Another connection to the Cosmic Trilogy that only recently came to my attention is the result of the academic work of Brenton Dickieson, who in a 2016 blog post described his discovery of a hitherto unknown draft preface to The Screwtape Letters which attributed the acquisition and translation of the letters as being from none other than Dr. Elwin Ransom. As the following chart shows, Screwtape was written after Out of the Silent Planet but before its two true sequels (there's also the whole issue of the controversial The Dark Tower, which I have yet to read):
Now, this definitely shows that Lewis made a couple of false starts in developing the sequel to Out of the Silent Planet, and the extent to which he still considered Screwtape to be connected is an open question. Personally, I can think of a couple of episodes in Screwtape that support the connective interpretation, such as the incident where Screwtape "inadvertently assumes the form of a large centipede", similar to the end of the fight between Ransom and the Un-Man in Perelandra. And frankly, the idea of Wormwood and Screwtape as bent Eldila toiling away under the fallen Oyarsa Melkor is, to me at least, a pleasingly coherent one.

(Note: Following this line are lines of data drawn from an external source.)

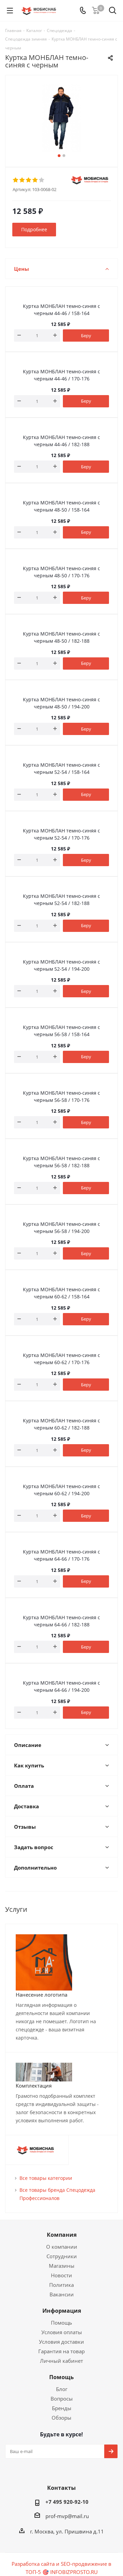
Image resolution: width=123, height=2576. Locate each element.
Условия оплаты (61, 2332)
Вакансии (62, 2294)
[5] (42, 180)
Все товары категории (45, 2178)
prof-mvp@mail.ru (67, 2515)
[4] (35, 180)
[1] (16, 180)
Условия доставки (61, 2341)
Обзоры (61, 2417)
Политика (61, 2284)
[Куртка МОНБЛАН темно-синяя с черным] (61, 118)
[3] (29, 180)
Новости (61, 2275)
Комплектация (34, 2085)
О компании (61, 2246)
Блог (61, 2389)
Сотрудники (61, 2256)
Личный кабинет (61, 2360)
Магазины (61, 2265)
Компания (62, 2234)
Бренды (61, 2408)
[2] (22, 180)
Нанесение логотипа (41, 1994)
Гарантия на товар (61, 2351)
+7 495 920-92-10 (66, 2501)
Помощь (61, 2322)
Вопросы (62, 2398)
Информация (61, 2310)
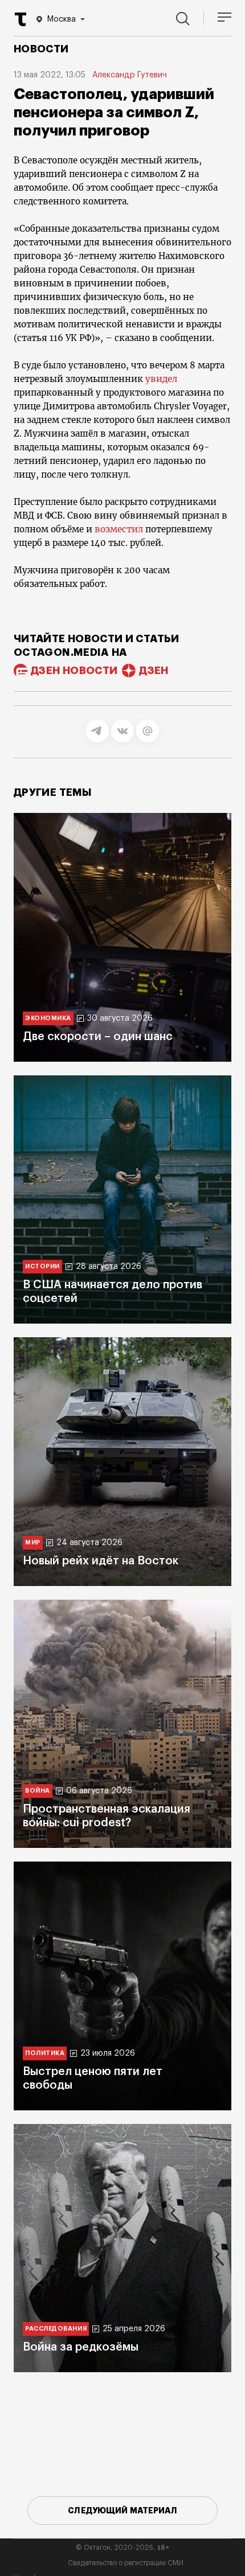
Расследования (56, 2329)
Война (37, 1791)
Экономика (48, 1018)
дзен (153, 670)
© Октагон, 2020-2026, (123, 2547)
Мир (32, 1542)
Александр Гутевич (129, 75)
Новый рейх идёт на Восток (100, 1561)
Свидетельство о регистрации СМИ (125, 2562)
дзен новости (74, 670)
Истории (42, 1266)
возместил (119, 529)
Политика (44, 2053)
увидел (161, 378)
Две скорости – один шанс (98, 1036)
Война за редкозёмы (80, 2347)
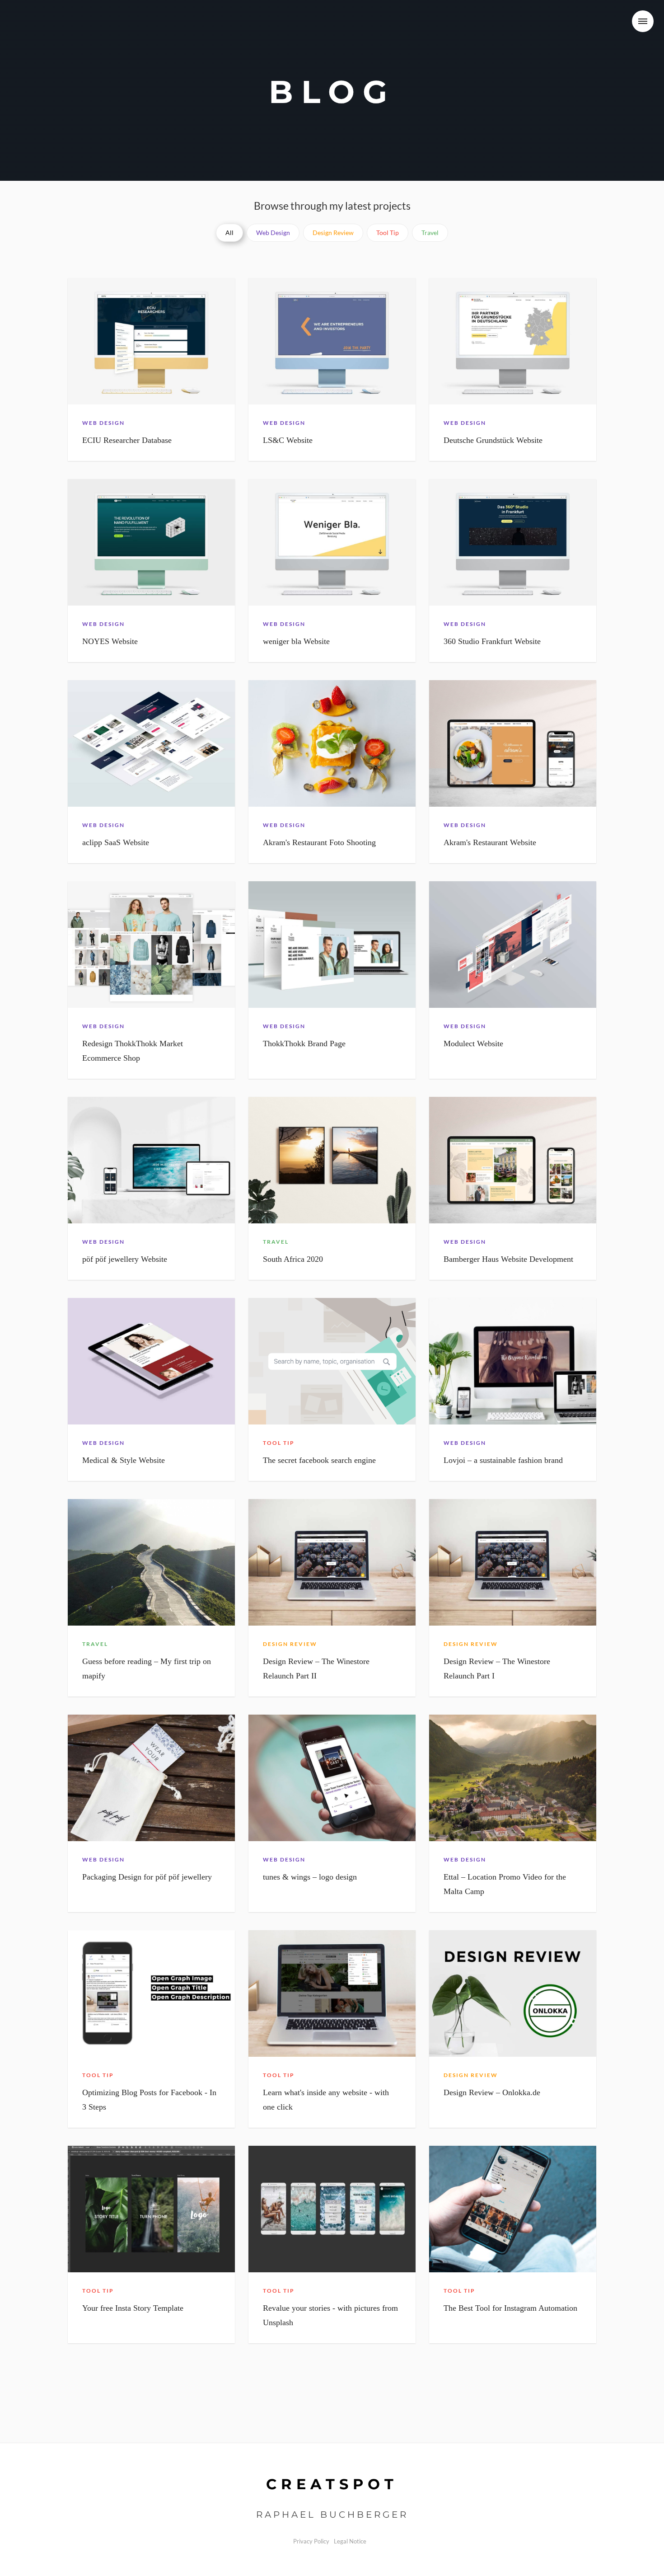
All (229, 232)
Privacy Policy (311, 2541)
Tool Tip (387, 232)
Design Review (333, 232)
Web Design (273, 232)
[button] (643, 21)
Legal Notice (350, 2541)
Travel (430, 232)
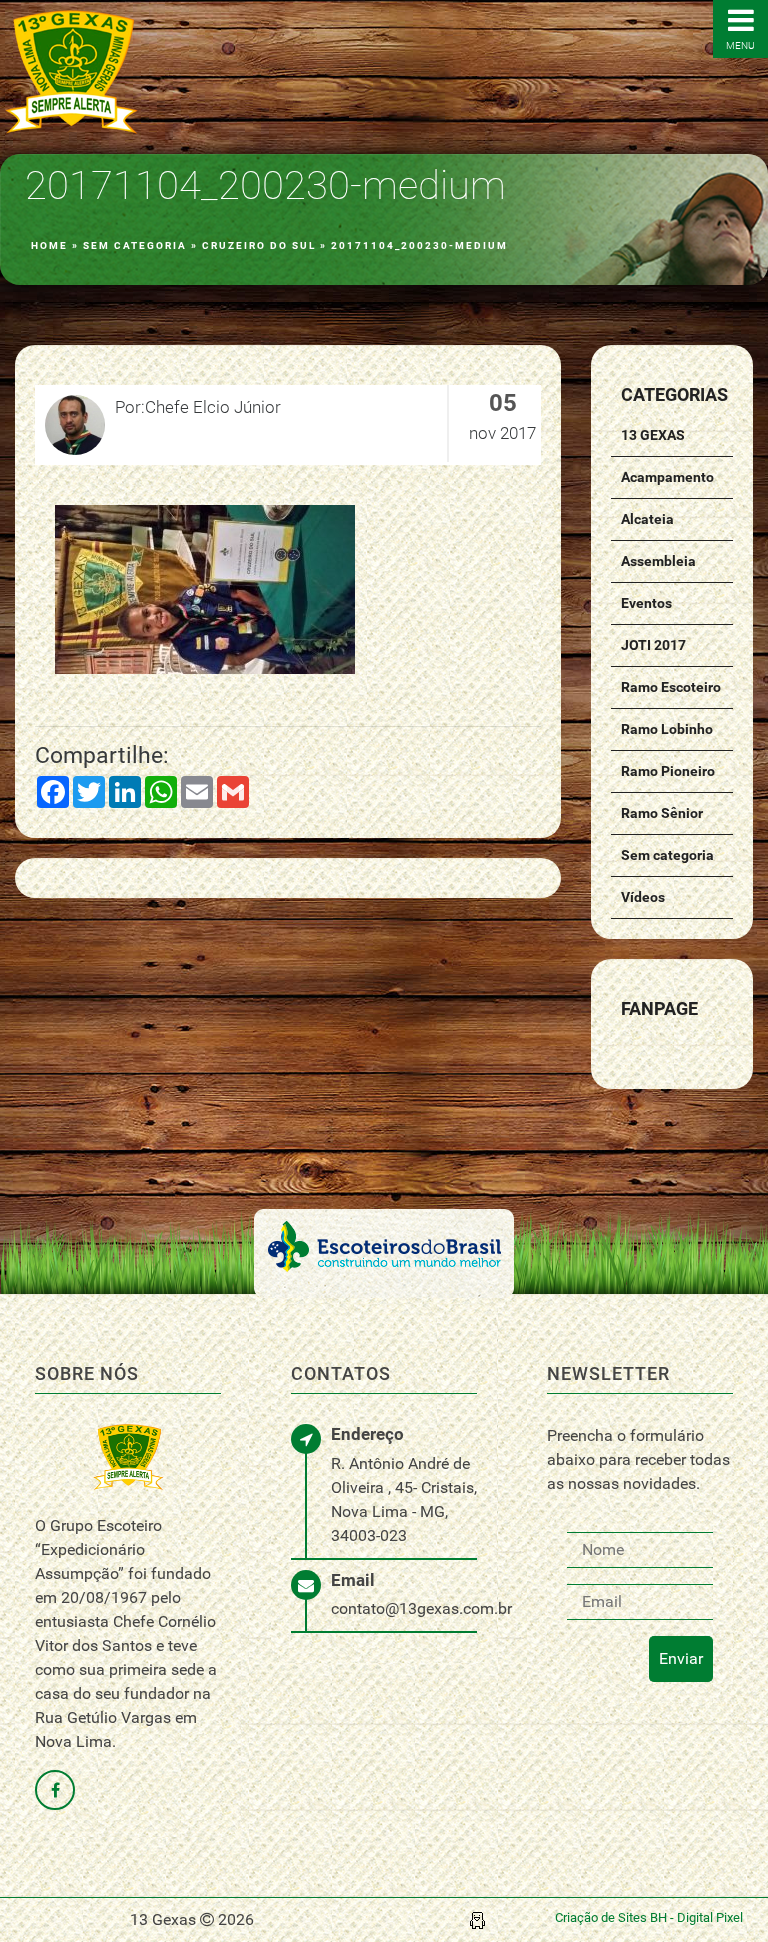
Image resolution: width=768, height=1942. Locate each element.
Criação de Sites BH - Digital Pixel (649, 1917)
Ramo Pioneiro (668, 771)
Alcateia (647, 519)
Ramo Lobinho (667, 729)
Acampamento (667, 477)
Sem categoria (135, 245)
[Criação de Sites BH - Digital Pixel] (477, 1919)
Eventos (646, 603)
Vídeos (643, 897)
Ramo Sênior (662, 813)
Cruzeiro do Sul (259, 245)
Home (49, 245)
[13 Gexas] (71, 72)
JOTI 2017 (653, 645)
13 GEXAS (653, 435)
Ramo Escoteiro (671, 687)
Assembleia (658, 561)
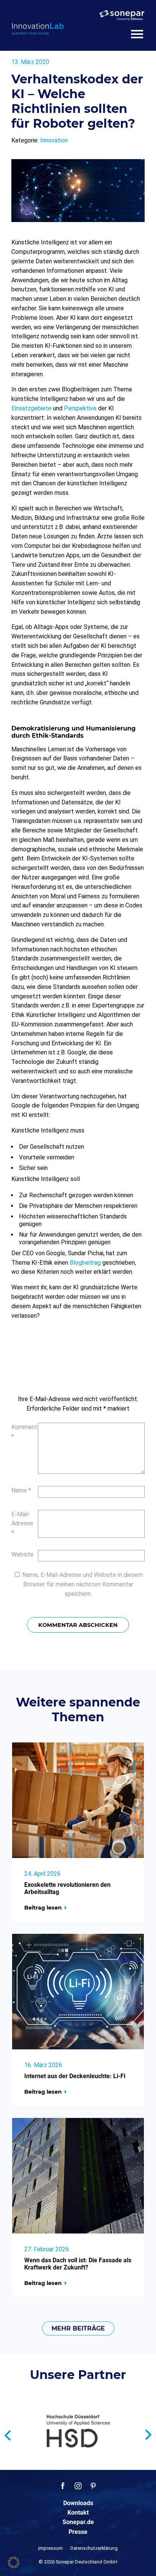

One final thought for this post, and that's how Lewis' claim to fame, The Chronicles of Narnia, might be brought into the ILCU. Unfortunately there is not, to my immediate recollection, a direct textual link between the Chronicles and the other works of the various Inklings. The penultimate book in the series, The Magician's Nephew, offers a few thematic links, such as a mention of Atlantis (not Numenor, this time), and the image shared with Tolkien's work of the universe being sung into existence. There are references to Sherlock Holmes and the Bastable children, which were used by Win Scott Eckert in his Crossovers series to fit the Chronicles into his post-Farmer Wold Newton work (a context in which I've mentioned The Notion Club Papers before), but a direct Inklings-only connection will require additional research.